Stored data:
__________________________________________________

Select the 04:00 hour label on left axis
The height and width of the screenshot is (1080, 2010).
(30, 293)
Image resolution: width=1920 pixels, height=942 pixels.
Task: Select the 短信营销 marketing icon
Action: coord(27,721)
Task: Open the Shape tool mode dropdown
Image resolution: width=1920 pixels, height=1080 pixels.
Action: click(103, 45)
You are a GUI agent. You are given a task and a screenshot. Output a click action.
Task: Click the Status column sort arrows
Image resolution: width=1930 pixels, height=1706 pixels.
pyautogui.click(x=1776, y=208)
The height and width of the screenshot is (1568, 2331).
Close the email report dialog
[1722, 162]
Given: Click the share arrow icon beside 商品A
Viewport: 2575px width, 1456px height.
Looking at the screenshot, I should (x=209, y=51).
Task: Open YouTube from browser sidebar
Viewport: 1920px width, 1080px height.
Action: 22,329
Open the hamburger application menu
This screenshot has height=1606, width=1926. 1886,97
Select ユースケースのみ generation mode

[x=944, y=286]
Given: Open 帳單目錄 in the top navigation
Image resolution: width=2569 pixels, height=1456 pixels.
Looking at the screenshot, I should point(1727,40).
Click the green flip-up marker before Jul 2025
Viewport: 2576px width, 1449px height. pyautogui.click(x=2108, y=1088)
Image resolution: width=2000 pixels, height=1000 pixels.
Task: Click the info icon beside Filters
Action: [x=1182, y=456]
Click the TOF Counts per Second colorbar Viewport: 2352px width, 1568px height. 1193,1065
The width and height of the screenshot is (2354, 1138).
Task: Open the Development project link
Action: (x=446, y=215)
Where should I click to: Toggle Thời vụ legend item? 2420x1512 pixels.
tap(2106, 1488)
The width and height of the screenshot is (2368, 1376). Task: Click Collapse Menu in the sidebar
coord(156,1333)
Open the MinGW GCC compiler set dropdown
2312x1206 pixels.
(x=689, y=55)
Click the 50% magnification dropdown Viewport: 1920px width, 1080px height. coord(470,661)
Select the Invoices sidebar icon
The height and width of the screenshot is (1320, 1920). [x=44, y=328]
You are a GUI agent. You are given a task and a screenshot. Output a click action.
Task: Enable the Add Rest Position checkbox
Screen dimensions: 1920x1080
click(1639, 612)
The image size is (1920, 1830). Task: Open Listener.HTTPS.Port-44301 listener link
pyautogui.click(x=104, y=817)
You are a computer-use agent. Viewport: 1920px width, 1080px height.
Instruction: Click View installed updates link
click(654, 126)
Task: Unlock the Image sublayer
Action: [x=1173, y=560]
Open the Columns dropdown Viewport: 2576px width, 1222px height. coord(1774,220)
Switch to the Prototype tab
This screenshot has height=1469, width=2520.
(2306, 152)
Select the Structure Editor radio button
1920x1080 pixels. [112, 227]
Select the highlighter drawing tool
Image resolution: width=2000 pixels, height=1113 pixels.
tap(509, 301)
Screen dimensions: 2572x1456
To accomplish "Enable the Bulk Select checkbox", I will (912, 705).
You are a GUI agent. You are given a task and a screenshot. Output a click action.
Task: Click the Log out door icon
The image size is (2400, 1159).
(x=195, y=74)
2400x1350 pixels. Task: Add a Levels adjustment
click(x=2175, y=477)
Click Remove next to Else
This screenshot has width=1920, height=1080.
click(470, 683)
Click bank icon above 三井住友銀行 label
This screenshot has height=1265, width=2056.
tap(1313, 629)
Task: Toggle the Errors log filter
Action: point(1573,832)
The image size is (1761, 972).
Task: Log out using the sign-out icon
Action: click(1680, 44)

__________________________________________________

Exercise brief. Give back only the lines from the one containing "Click bank icon above 三井住友銀行 label" through the final line of the entries above, exactly as written, both included.

Answer section.
Click bank icon above 三井住友銀行 label
This screenshot has height=1265, width=2056.
tap(1313, 629)
Task: Toggle the Errors log filter
Action: point(1573,832)
The image size is (1761, 972).
Task: Log out using the sign-out icon
Action: click(1680, 44)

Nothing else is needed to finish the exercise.